- _What is expected_
Pick out each of the lines below that contains the string "perform" and copy those lines. Case counts.

====== Record list

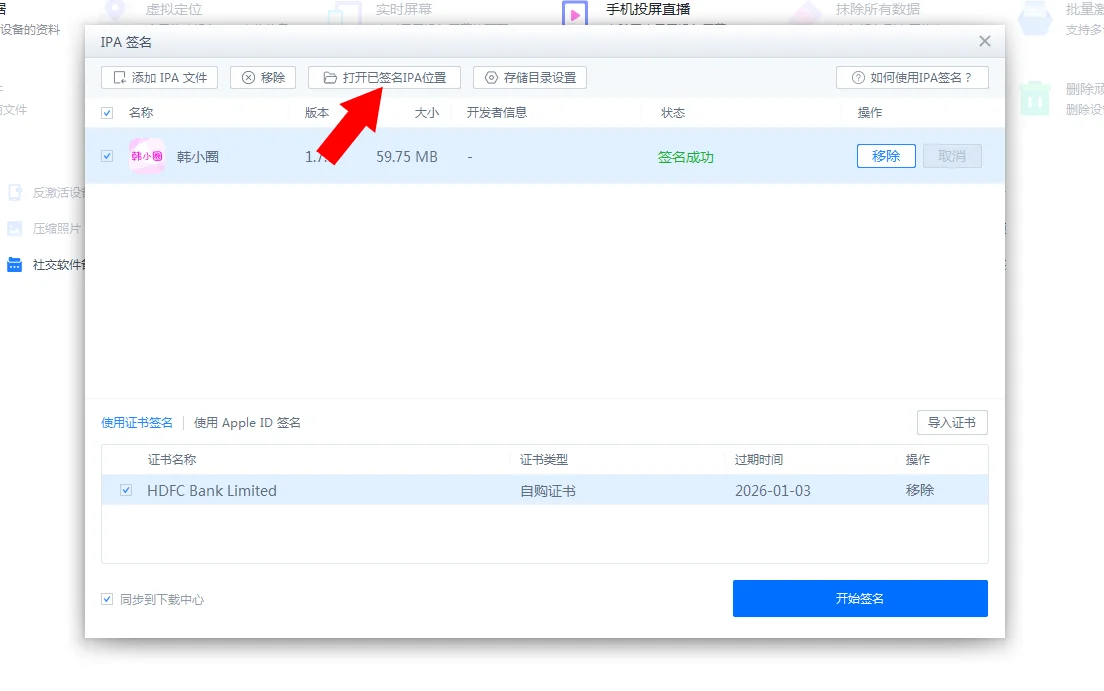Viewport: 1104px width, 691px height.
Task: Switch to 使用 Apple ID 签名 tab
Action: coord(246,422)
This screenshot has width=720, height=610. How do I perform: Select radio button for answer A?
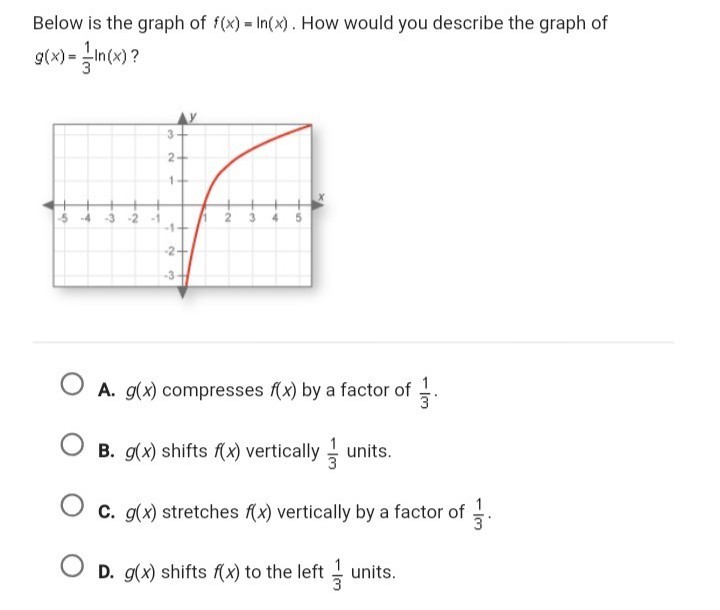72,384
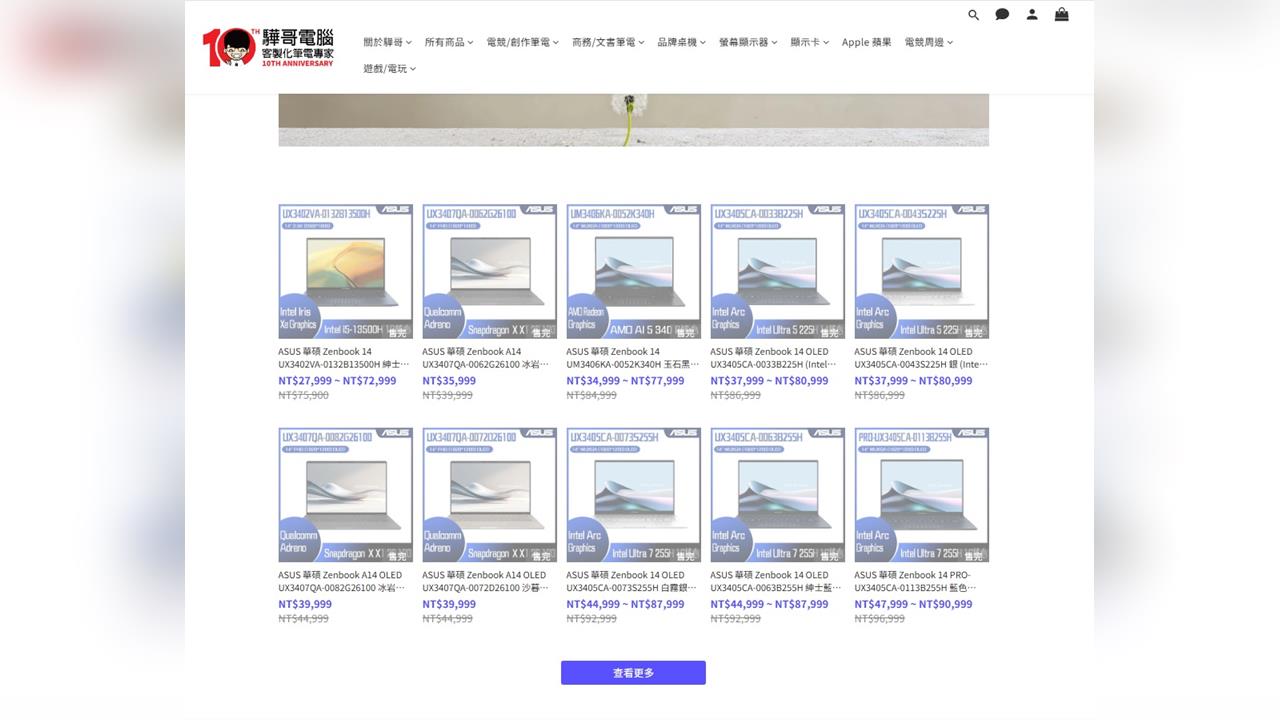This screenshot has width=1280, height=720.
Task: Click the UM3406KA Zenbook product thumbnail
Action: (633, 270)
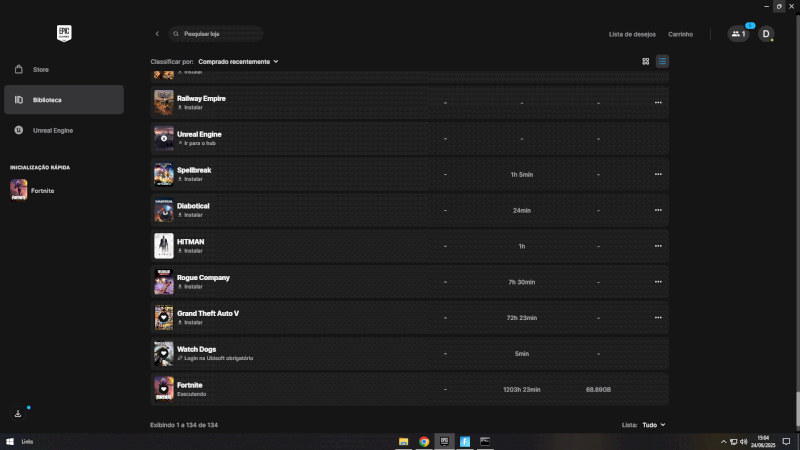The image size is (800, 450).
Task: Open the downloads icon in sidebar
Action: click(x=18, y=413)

============
====== Record list

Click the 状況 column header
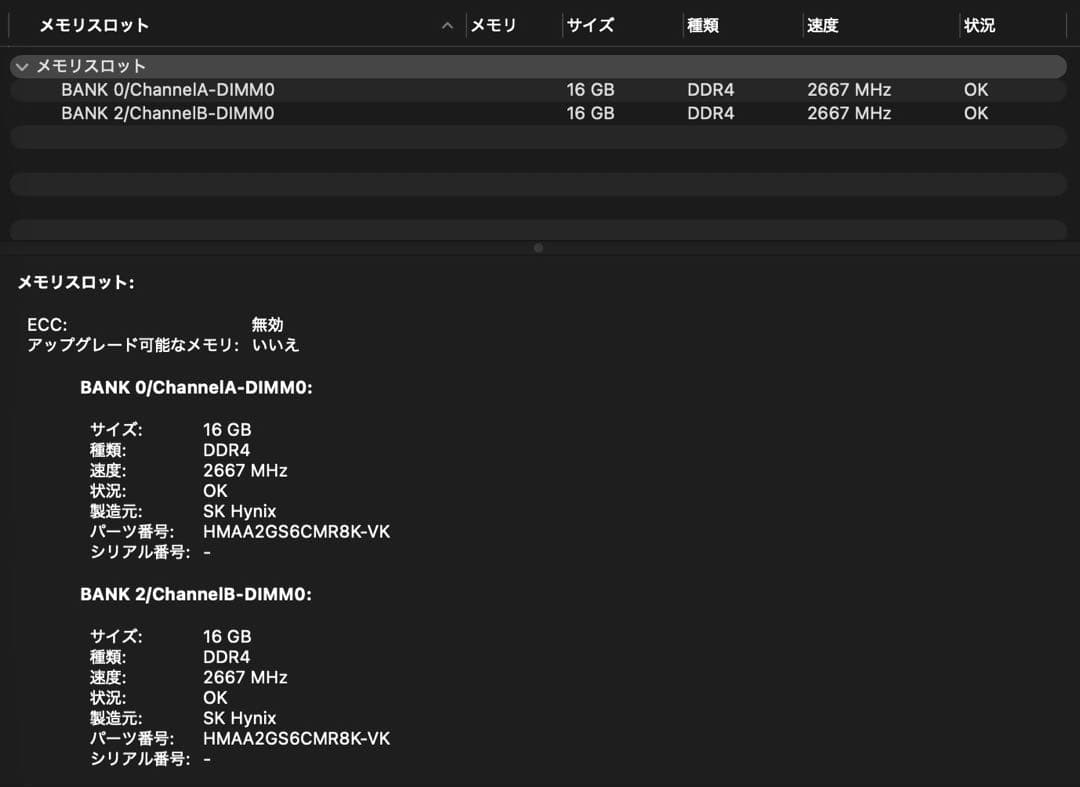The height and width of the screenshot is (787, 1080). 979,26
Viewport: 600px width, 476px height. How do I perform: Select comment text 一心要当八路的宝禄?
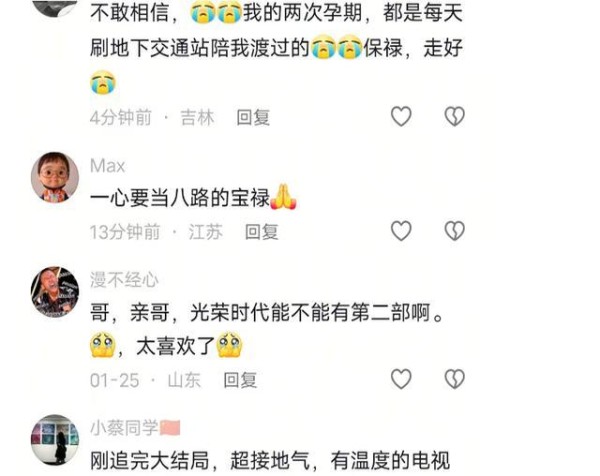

============

- _Written solution_
This screenshot has width=720, height=610. How do I perform: Select radio button for answer A?
Viewport: 600px width, 476px height. How do I perform: Select comment text 一心要当八路的宝禄?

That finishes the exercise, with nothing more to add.